War singles chronology
| "Slippin' into Darkness" (1971) | "The World Is a Ghetto" (1972) | "The Cisco Kid" (1973) |

= The World Is a Ghetto (War song) =

"The World Is a Ghetto" is a song written and performed by War. The song was produced by Jerry Goldstein, and was featured on the band's album of the same name.

==Background==
The single version radio edit is less than 4 minutes. The album version, over 10 minutes long, features a third verse, a longer intro, a saxophone solo in the instrumental section, and an extended coda featuring an electric guitar solo while War repeatedly sings the song's title before the fade.

==Chart performance==
It reached #3 on the U.S. R&B chart and #7 on the U.S. pop chart in 1973. It reached #39 in Canada.
The song ranked #94 on Billboard magazine's Top 100 singles of 1973.

==Certifications==

| Region | Certification | Certified units/sales |
| United States (RIAA) | Gold | 1,000,000^{^} |
^{^} Shipments figures based on certification alone.

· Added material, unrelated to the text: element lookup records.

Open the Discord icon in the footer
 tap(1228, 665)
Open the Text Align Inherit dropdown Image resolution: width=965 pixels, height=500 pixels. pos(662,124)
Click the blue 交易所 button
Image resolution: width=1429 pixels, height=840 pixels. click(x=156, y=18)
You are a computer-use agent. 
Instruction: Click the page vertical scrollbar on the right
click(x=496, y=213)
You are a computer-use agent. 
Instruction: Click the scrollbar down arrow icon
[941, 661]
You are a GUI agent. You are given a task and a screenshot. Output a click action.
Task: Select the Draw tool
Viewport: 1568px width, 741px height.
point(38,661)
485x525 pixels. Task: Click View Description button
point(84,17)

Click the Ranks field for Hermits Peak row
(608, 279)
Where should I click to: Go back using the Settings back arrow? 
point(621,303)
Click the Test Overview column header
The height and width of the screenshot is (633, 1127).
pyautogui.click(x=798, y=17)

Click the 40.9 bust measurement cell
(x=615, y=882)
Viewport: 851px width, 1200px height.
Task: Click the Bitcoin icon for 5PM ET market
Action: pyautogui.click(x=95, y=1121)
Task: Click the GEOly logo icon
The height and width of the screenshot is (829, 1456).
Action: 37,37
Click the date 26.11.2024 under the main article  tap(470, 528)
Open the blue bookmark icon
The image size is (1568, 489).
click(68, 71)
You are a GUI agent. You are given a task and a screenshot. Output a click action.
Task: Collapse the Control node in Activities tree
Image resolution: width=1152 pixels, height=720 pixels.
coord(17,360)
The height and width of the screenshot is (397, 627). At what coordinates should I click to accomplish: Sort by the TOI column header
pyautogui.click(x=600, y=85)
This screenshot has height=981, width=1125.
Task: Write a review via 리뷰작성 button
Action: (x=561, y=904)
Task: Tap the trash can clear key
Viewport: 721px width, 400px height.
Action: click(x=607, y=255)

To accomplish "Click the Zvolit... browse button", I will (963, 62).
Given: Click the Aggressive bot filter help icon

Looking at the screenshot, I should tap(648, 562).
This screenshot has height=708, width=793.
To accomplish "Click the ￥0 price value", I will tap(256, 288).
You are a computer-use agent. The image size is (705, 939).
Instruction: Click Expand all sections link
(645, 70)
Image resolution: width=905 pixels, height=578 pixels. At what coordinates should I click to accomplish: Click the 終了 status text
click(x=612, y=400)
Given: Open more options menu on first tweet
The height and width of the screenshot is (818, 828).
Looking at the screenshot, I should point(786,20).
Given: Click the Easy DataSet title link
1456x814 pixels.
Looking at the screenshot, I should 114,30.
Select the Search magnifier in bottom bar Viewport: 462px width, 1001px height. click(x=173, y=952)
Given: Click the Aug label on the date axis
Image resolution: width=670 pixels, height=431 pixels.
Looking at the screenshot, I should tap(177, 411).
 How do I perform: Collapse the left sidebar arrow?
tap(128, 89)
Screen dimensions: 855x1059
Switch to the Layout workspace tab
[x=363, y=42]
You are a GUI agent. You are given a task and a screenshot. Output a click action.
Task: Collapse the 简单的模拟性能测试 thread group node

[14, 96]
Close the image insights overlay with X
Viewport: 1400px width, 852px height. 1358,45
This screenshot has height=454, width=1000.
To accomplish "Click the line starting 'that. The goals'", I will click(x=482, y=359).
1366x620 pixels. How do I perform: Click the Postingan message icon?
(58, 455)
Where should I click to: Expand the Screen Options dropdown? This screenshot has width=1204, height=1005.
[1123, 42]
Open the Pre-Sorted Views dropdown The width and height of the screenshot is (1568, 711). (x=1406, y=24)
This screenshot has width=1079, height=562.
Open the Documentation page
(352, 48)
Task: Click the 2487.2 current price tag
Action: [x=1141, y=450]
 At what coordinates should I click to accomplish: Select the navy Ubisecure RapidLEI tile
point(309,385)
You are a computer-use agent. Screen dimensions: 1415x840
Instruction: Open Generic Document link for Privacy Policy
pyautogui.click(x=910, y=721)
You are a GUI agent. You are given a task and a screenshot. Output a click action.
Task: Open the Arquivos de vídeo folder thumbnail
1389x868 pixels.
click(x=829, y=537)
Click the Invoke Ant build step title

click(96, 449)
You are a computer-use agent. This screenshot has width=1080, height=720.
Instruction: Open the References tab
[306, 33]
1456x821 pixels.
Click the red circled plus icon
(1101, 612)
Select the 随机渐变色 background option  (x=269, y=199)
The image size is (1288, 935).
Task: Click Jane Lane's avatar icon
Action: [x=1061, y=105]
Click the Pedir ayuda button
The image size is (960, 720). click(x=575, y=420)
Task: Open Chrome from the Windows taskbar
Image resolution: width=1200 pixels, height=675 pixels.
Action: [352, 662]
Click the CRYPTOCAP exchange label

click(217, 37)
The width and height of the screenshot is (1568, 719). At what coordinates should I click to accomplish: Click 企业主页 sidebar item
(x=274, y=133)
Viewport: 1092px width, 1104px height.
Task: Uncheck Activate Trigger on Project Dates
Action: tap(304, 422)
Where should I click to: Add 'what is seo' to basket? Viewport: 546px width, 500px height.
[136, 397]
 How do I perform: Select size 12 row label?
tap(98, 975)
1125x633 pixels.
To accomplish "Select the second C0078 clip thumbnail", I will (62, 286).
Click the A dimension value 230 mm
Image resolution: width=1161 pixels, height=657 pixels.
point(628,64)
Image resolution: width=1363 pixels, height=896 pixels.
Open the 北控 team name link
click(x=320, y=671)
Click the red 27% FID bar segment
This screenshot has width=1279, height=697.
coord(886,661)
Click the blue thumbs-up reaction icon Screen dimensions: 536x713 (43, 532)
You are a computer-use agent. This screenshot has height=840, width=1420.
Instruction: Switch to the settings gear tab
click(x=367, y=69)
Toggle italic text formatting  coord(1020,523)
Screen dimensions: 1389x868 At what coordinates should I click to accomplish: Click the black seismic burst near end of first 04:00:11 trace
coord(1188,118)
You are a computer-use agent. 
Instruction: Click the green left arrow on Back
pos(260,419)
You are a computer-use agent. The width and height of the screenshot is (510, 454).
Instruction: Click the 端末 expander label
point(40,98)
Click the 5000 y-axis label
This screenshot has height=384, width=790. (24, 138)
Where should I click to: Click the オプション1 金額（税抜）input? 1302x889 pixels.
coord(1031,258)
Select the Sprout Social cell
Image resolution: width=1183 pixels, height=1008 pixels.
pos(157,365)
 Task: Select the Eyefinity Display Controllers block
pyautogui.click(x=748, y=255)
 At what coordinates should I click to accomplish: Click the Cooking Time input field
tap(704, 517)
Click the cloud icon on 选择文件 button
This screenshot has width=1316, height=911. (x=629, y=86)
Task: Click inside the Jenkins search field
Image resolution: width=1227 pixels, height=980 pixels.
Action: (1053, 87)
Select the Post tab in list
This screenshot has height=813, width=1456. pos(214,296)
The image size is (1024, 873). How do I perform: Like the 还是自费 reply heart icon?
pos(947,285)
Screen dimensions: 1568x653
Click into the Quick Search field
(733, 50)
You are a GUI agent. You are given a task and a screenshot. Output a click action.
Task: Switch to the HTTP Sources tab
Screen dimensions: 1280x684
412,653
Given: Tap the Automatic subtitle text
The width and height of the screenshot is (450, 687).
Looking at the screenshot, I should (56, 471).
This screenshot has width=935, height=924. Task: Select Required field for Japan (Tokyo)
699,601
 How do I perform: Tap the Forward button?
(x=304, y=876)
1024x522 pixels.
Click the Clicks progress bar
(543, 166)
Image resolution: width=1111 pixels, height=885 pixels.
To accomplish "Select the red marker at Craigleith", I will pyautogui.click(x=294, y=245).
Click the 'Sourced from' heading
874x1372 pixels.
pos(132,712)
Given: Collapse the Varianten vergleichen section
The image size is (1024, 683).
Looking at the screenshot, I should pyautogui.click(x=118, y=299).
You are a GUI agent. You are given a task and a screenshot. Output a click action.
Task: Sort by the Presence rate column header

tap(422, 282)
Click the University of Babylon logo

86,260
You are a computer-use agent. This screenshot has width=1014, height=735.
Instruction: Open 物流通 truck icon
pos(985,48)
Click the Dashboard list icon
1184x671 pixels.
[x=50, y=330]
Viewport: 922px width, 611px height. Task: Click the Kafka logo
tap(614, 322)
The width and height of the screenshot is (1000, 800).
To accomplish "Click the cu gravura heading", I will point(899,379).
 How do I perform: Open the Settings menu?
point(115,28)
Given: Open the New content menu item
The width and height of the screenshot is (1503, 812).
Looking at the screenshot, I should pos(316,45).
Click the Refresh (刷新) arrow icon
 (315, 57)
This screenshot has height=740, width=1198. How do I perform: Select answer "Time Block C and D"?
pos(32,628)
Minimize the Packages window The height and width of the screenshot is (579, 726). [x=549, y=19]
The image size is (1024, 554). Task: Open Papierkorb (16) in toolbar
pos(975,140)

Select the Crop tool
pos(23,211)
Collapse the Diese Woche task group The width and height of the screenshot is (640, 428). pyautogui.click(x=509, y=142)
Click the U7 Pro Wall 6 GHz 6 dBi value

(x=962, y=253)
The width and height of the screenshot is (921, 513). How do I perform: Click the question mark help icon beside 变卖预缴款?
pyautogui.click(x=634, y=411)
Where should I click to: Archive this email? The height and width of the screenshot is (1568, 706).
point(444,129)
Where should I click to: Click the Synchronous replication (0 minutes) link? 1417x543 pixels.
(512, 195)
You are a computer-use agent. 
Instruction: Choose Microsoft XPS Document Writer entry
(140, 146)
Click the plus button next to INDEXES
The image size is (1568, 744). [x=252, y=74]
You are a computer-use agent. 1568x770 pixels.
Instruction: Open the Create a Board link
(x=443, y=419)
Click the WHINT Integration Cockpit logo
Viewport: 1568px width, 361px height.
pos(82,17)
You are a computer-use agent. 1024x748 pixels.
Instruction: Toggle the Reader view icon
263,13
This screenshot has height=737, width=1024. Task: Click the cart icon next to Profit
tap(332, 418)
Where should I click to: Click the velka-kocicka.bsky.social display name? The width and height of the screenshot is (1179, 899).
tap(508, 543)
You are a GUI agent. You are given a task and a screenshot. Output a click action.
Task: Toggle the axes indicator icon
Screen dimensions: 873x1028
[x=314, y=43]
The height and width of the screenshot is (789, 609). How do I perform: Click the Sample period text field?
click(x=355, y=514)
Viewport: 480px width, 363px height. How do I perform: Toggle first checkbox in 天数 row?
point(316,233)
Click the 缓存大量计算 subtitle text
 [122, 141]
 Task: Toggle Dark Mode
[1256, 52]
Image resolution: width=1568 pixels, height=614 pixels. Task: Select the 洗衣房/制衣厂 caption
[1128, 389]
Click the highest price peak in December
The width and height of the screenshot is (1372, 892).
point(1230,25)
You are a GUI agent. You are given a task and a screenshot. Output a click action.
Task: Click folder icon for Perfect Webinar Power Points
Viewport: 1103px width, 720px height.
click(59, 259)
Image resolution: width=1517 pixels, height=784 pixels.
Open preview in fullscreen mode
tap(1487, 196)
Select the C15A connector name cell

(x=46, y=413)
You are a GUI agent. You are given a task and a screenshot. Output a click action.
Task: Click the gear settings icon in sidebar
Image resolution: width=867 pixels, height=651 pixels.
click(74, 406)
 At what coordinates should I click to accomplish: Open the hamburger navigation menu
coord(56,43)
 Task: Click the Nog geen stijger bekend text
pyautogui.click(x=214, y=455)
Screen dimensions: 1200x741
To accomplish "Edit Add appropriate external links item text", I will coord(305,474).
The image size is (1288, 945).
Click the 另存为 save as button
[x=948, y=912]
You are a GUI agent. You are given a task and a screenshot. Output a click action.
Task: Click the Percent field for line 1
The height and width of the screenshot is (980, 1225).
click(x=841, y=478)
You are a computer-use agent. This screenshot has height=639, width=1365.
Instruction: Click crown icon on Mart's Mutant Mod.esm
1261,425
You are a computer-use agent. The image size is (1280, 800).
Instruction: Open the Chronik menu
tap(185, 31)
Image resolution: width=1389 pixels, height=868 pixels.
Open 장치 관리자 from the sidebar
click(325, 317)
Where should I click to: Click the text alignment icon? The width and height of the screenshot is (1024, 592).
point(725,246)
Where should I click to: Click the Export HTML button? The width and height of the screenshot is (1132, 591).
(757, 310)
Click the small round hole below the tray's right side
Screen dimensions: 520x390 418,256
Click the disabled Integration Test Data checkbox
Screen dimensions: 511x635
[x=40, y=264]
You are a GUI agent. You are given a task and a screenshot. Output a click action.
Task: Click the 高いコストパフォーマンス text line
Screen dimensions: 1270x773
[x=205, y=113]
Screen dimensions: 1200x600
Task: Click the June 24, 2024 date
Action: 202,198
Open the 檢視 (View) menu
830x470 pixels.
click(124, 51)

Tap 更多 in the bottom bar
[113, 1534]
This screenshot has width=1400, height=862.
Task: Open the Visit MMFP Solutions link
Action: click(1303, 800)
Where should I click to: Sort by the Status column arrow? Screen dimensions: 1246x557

==Other charting versions==
- Will Downing released a version of the song as a single in 1991 which reached #83 on the UK Singles Chart.

==Other versions==
- Ahmad Jamal released a version of the song as a single in 1973.
- Charles Kynard released a version of the song on his 1973 album Your Mama Don't Dance.
- James Moody released a version of the song on his 1973 album Sax & Flute Man.
- Sonny Stitt released a version of the song on his 1973 album Mr. Bojangles.
- George Shearing released a version of the song on his 1974 album The Way We Are.
- George Benson released a version of the song as a single in 1977.
- The Sax Pack released a version of the song on their 2008 album The Sax Pack.
- DJ Spinna released a version of the song on his 2009 compilation album The Boogie Back: Post Disco Club Jams.
- The Paragons released a version of the song on their 2015 re-release of the album On the Beach with The Paragons.
- Kandace Springs released a version of the song on her 2016 album Soul Eyes.
- Billy Valentine released a version of the song on his 2023 album Billy Valentine & The Universal Truth.

==Sampling==
- War's version was sampled in the 1996 song "The World Is a Ghetto" by Geto Boys on their album The Resurrection.
- ASAP Mob, ASAP Nast and Method Man sampled the song of their 2013 single, Trillmatic.
- George Benson's version was sampled by Thomas Bangalter of Daft Punk for his 1996 single "Spinal Scratch".